And I love that movie poster that Karen has in the post for this movie.

pfgavigan said...


If the heads of Universal thought that Lugosi's voice coming out of the Monster's mouth was ridiculous then they should have realized it when it was (badly) dubbed for Lon Chaney Monster. That happened at the end of 'The Ghost of Frankenstein', a film that needed several rewrites, a different director and someone else as the Monster before it was filmed.

Yeah, it's my least favorite Universal Frankenstein, if even the term 'favorite' can be used.

Actually, of the two I prefer Lugosi to Chaney when it comes to the Monster, Bela actually tried to do something different and was, apparently, undercut by the producers while Lon seemed to sleep walk through his performance.

Despite what I may have implied about Chaney earlier, I do believe he was very effective within his range and this film is proof of it. Talbot tries so hard during this movie to convince others that he is sane, that he is dangerous, that he must be stopped and stopped permanently.

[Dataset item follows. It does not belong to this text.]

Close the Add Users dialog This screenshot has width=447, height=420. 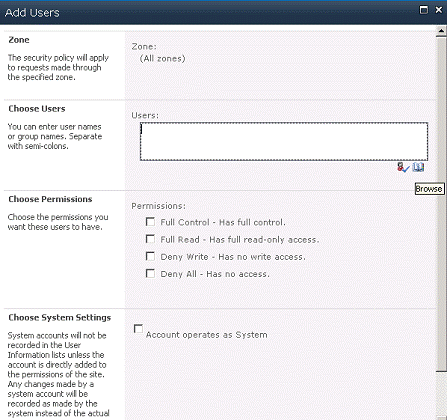[x=438, y=10]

It's the actions of those with whom he must contend that make him such a tragic character.

As for my feelings for Lawrence Talbot, the end of 'House of Dracula' made my throat tighten, in a good way, even though I knew it was only temporary.

Thanks for posting Karen. Thanks for retrieving good memories.



Karen said...

Have we reached monster movie fatigue this week?? Thanks Edo, Martinex, and PF for taking the time to comment.

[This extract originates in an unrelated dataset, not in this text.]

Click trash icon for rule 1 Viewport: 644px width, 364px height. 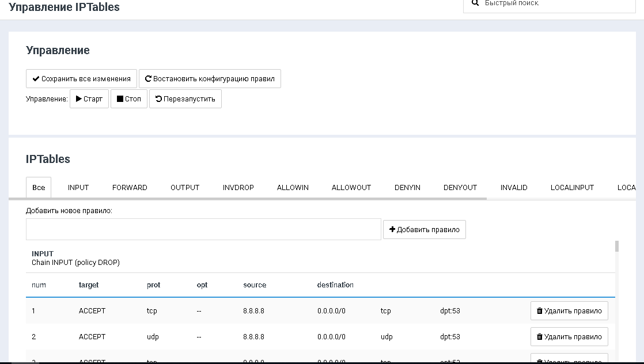pos(539,311)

I've seen it said that the Universal Monsters constitute the first shared universe for a set of properties. They certainly predate most other shared universes I can think of. One could at least argue that the 'monster rally' films of Frankenstein Meets the Wolfman, House of Frankenstein, House of Dracula, and if you want to include it (and I do), Abbott and Costello Meet Frankenstein create a roadmap for what Lee and Kirby would do with their cadre of Marvel heroes in the 60s.

Martinex, I'm pleased you like that movie poster. I looked over a bunch but specifically chose that one because I thought it had a comic book cover feel.

PF, I would agree that Ghost of Frankenstein is a poor outing, even though I really love the Ygor character. I didn't care much for Chaney as the Monster either -I suppose I am mostly a Karloff fan. I think Glenn Strange had the right look, but his Monster was little more than a stumbling prop brought out in the final act of the films.

I wish someone would discover that excised footage from FMTW with Lugosi's talking Monster. It might not be great -it might even be cringe-inducing -but I'd like to see what was originally intended for the story. There were whole scenes with Larry and the Monster cut out. Poor Bela. Forced to wear all that make-up and heavy wardrobe at age 60 and then to have so much of his work cut out!

Glad you enjoyed the recaps, and I hope they have inspired some of you to seek out the old monster films again! Preferably at night, in a dark room, all alone....

Humanbelly said...

Oh, tough busy day today, or I probably would have been rattling along continuously with thoughts and observations.

I think I may have rented this movie from Erols Video, like, 25 years ago 'cause I'd never seen it-- and the poster image, where the Monster has the WolfMan by the throat with his left hand, while the right is cocked back like the hammer of blunderbuss, has ALWAYS been one of my favorites. Somewhere out there-- possibly in Marvel's Monsters Unleashed?-- there's a painted version of it that even improves on the original. You even forgive the fact a punch like that is almost physically unnatural to execute-- 'cause it looks so great! Wolfie ain't walkin' away, you think. And then. . . am I correct that we never actually see this moment anywhere in the film? This particular grapple doesn't occur? Ah me. . .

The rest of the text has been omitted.